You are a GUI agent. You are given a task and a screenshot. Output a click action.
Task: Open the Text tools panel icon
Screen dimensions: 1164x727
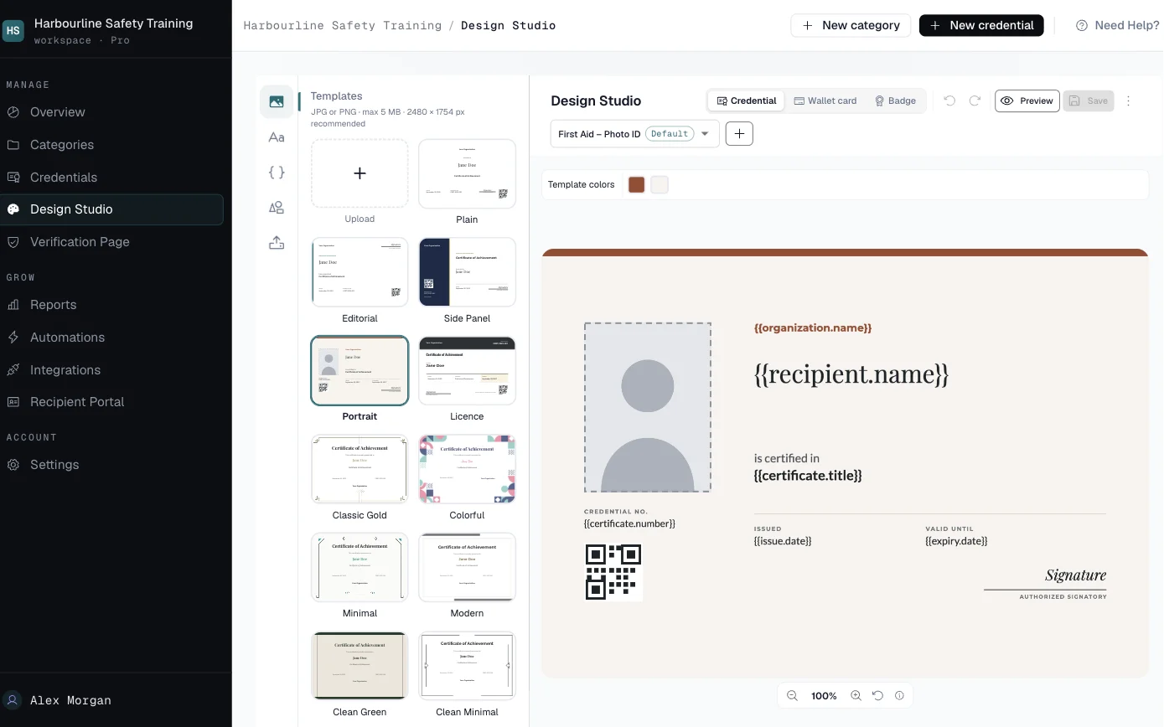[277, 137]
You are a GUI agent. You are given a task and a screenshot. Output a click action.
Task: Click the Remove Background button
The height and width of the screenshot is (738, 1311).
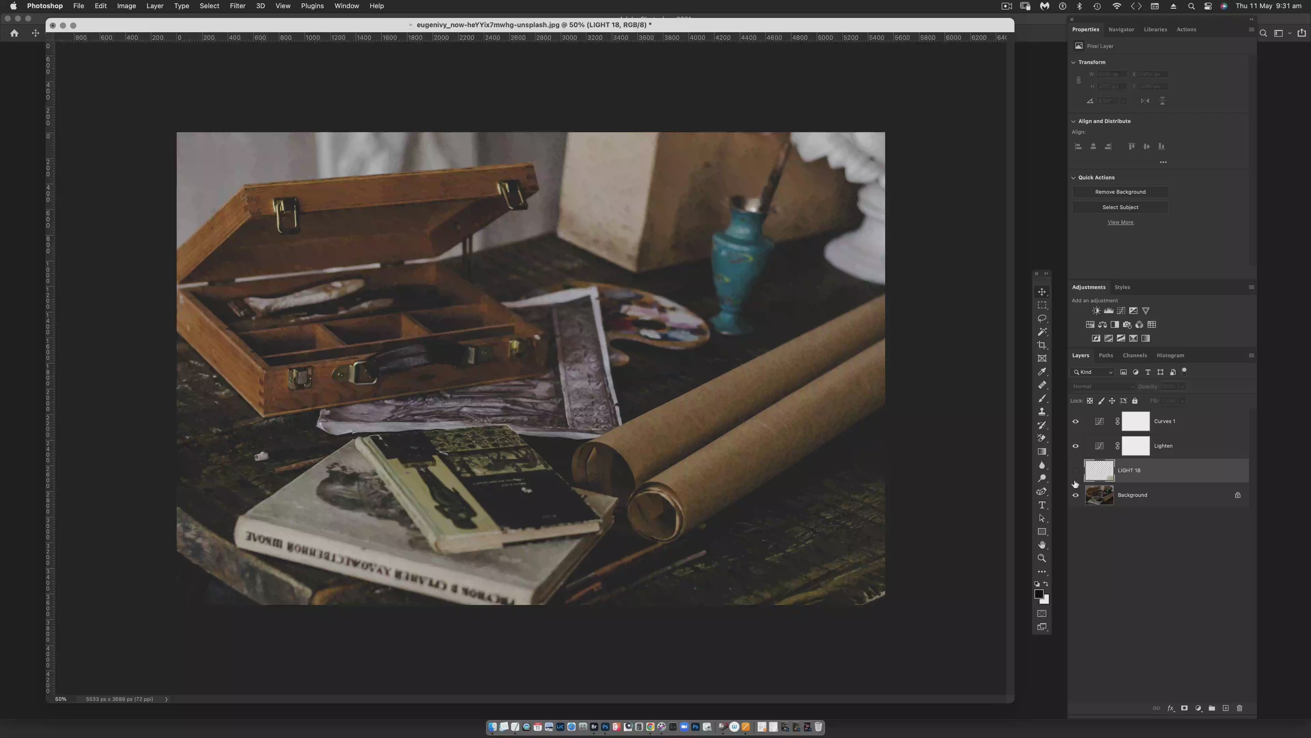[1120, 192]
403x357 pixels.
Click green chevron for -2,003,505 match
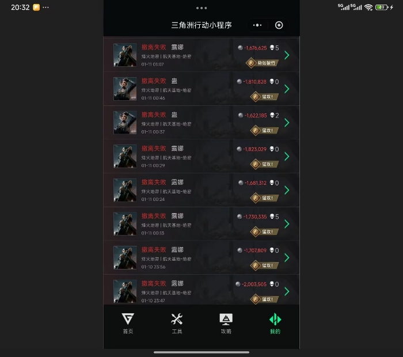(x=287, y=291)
########################################
Format the listing above as a JSON list of strings, one string per line, skipping blank lines and leaving out the pictures.

[
  "You are a GUI agent. You are given a task and a screenshot. Output a click action.",
  "Task: Open the Text tools panel icon",
  "Screen dimensions: 1164x727",
  "[277, 137]",
  "You are a GUI agent. You are given a task and a screenshot. Output a click action.",
  "Task: Click the Remove Background button",
  "The height and width of the screenshot is (738, 1311).",
  "[1120, 192]",
  "403x357 pixels.",
  "Click green chevron for -2,003,505 match",
  "(x=287, y=291)"
]